* _Stated goal_
Reproduce the items word for word, from the line containing "How do I perform: Expand" through the end of the items, and leave the pictures out.

BEGIN Input data

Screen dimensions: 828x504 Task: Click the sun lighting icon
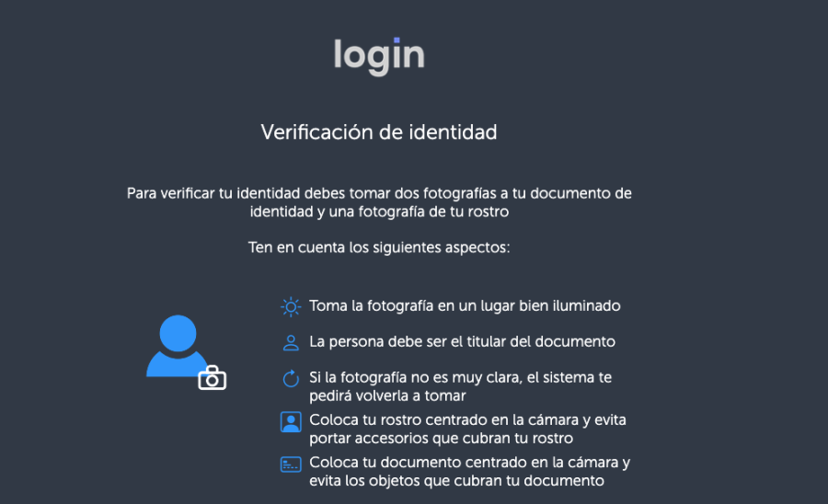pos(291,306)
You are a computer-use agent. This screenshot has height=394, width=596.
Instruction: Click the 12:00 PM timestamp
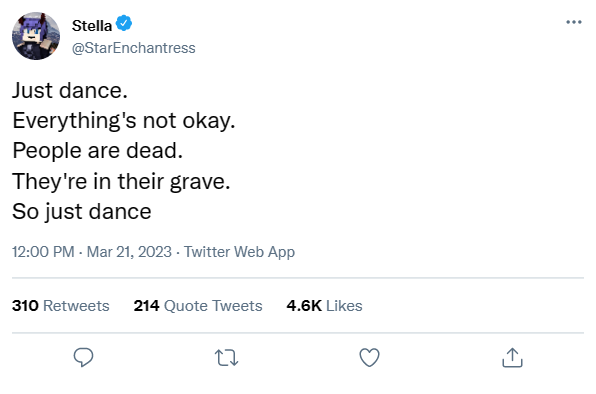pyautogui.click(x=43, y=252)
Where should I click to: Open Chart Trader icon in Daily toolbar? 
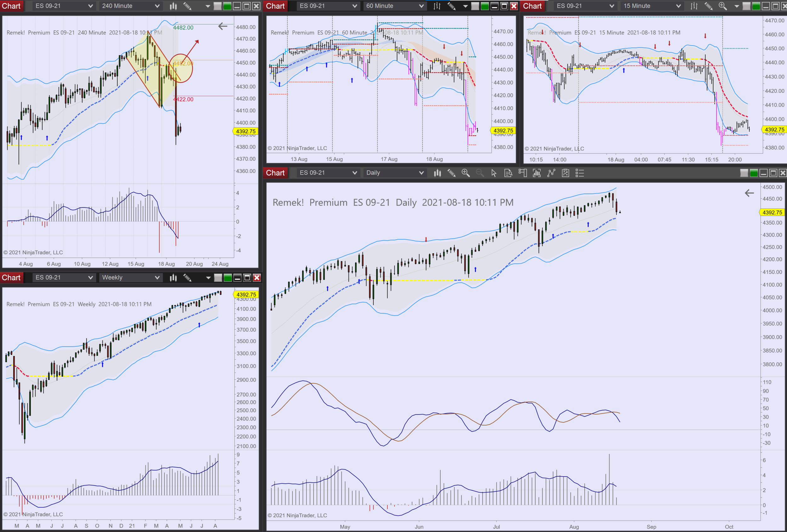(523, 173)
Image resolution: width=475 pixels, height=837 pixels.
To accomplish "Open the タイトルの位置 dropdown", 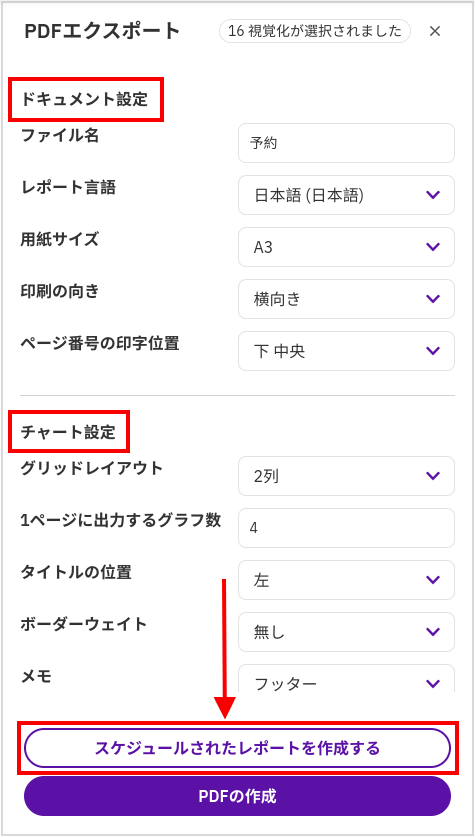I will 346,580.
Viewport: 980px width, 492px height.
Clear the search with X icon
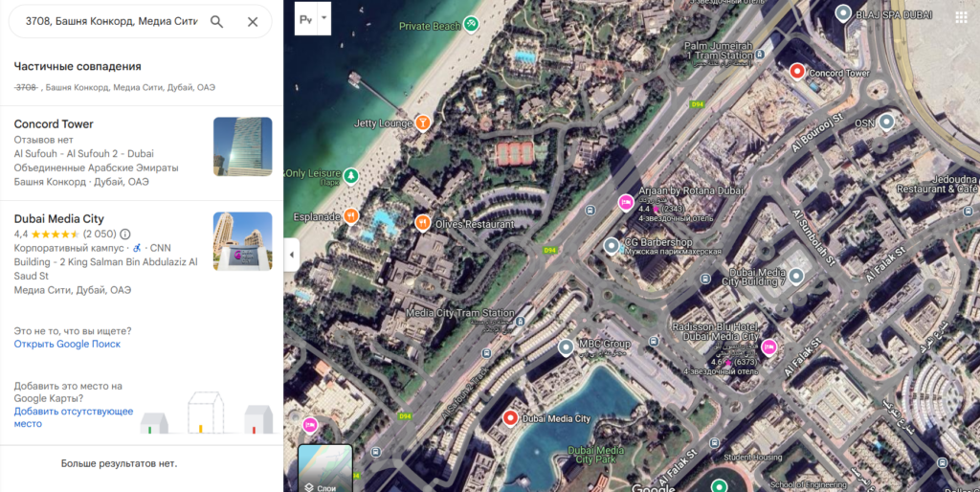[253, 22]
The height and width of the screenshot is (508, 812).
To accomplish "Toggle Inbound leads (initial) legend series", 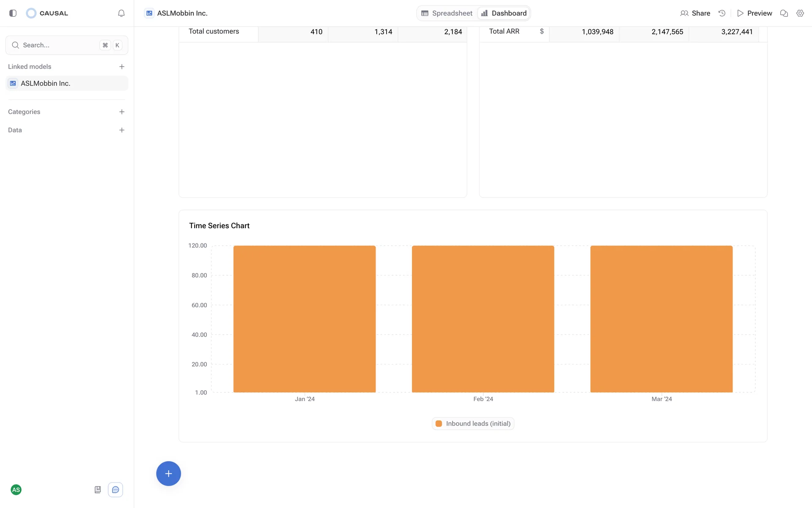I will coord(473,423).
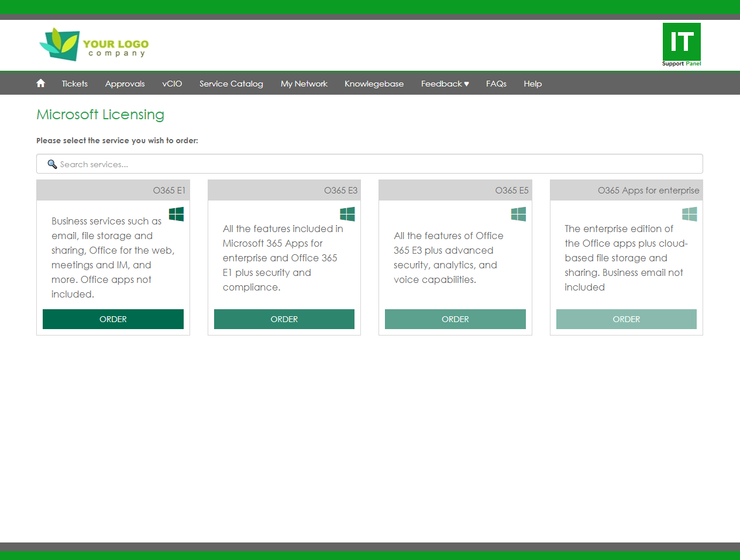
Task: Order the O365 E1 license
Action: pyautogui.click(x=113, y=319)
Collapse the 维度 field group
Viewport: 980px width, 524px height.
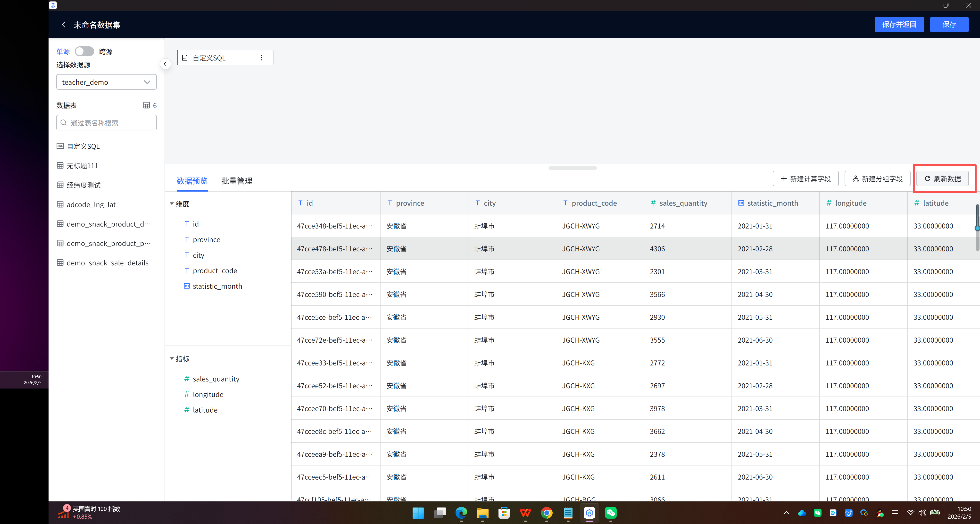point(172,204)
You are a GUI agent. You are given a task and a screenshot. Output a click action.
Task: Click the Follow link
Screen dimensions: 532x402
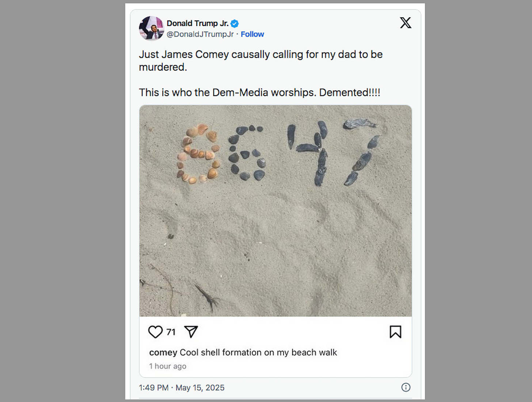pyautogui.click(x=252, y=34)
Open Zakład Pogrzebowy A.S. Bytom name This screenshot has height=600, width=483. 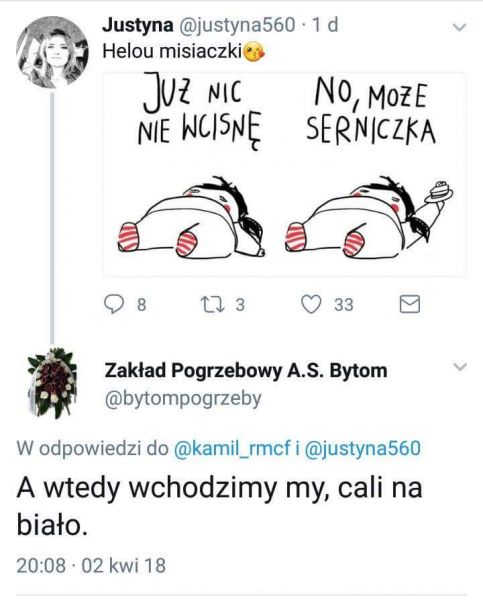[x=246, y=370]
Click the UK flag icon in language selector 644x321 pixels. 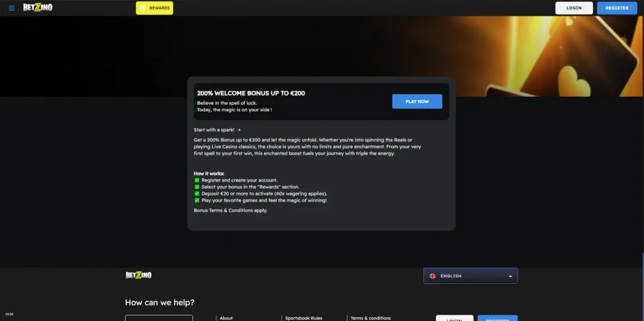coord(433,276)
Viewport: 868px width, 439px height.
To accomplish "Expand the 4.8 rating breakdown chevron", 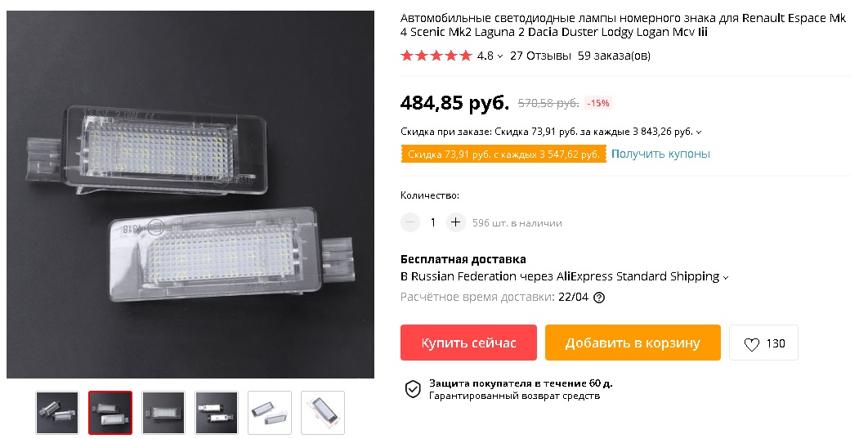I will click(x=500, y=56).
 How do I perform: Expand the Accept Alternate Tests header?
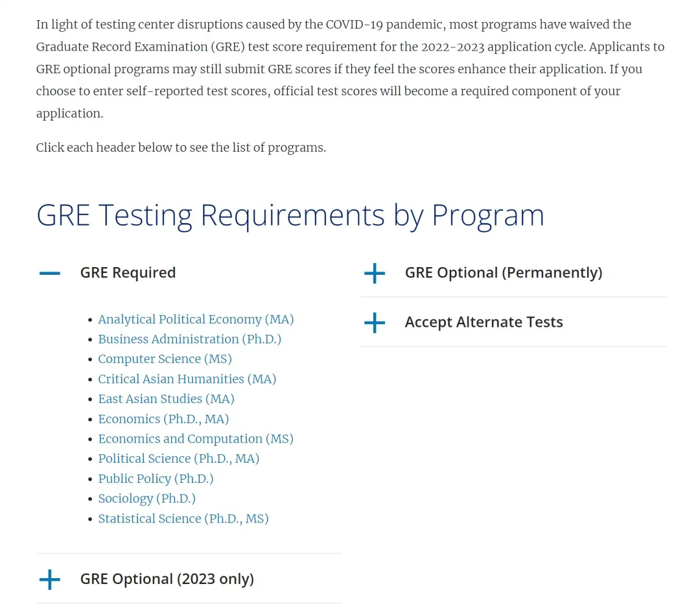[x=484, y=322]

END Input data

* _Correct output_
 How do I perform: Expand the Accept Alternate Tests header?
[x=484, y=322]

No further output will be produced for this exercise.